Monday, April 25, 2011

i didnt know

what to do

left her there so much blood wonder when someone will find her

her eyes were open so i didnt look

been moving

Hunting

when i slept, i dreamed of killing you all

all of you so strong, some so confident, others managing to live and live and live - i could not do it so i hid in fear until i was Chosen and then i lied, and smiled in my dreams

So many not yet fallen, so many i could Hunt

once i wanted to be like you all

Friday, April 15, 2011

echo isnt here anymore

she bleeds like i bled when i was Marked but i could not let her be Marked

i was Chosen i was special i am the only one to sleep and dream and wake

He would come for her, but i should be the only Marked and Chosen

she ran anyways, but her hunt is ended

the echoes are fading

Thursday, April 14, 2011

Awakening - Reality

shinjutsu

truth

but i was dreaming and there is no truth in sleep

i was dreaming and i wanted to wake up

soon, soon the trees said but i wanted to wake up and

i am awake now

i looked up to you all

so strong so brave so wise and it was easy to dream of fear i wanted to be like you but i could not and then i was Marked

and now there is no more sleep no more dreams

i can begin

Wednesday, April 13, 2011

Shitshitshit

I can't see most of my Twitter past the April Fool's stuff, and... Echo hasn't let me touch the computer until I promised I would only post an update.

I- I think I've been losing time. I blink and Echo leaves the room to get something to eat - and then suddenly she's at the computer and reading something I wrote that I can't remember and can't see. And what I wrote isn't... good, going by her expression and the questions she's asked.

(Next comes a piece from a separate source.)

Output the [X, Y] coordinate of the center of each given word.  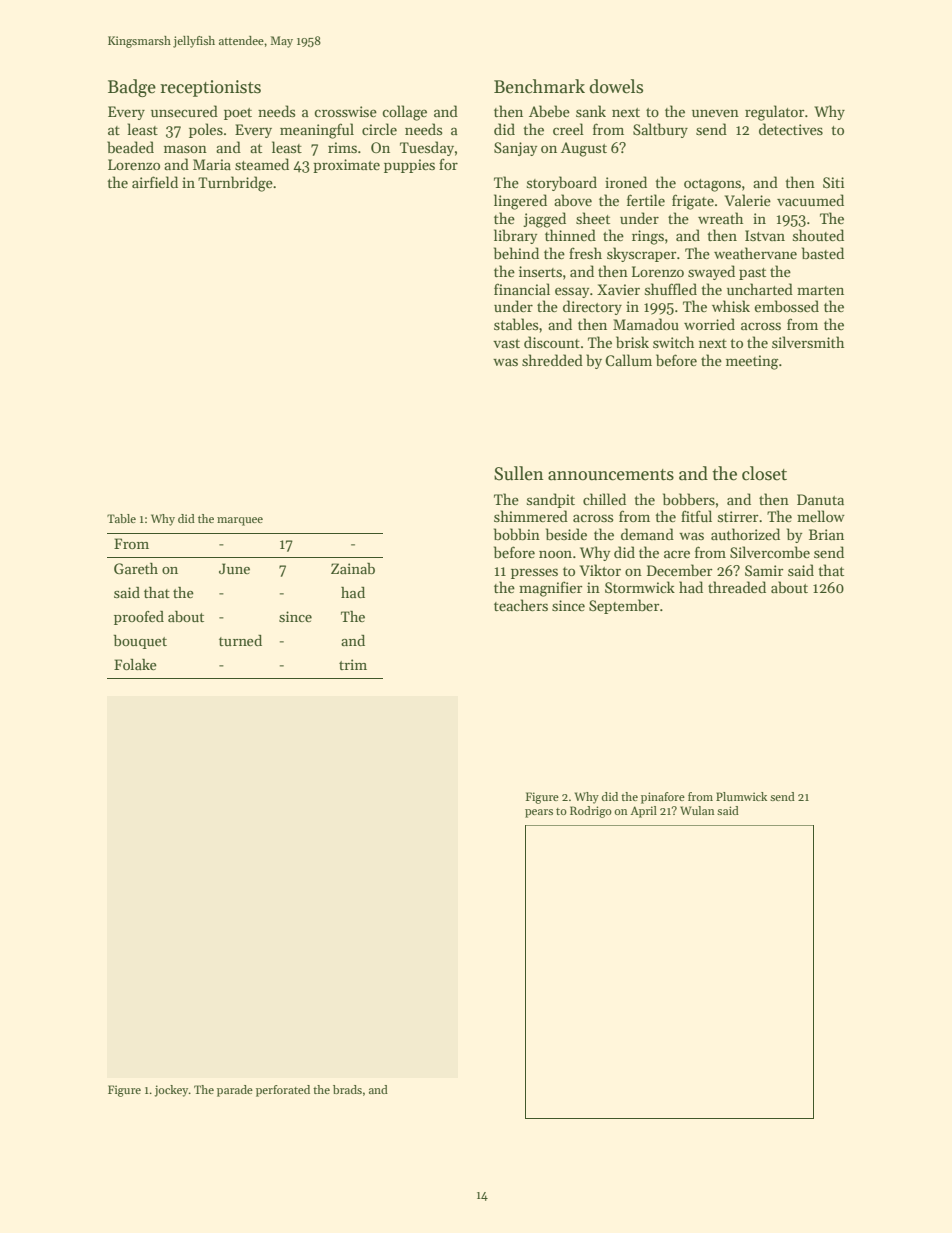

Her blog is scrambled for me - I can see it, and read stuff, but some of the text is squished and inverted.



I'm scared.
so close 


just dozing


i can hear the voices

Monday, April 11, 2011

To Recap

Echo probably doesn't trust me at all right now given I can't see anything important, I'm not about to kill my head trying to go around a perception filter - nifty name for it, Ryuu - and I actually feel...

Well, great. Well-rested and all that. I'd be in a good mood if things weren't so tense right now. I don't even have that weird thing with my sight whenever I see trees... Traded one filter for another, maybe.

Think I'll see if I can't get something to eat... soon.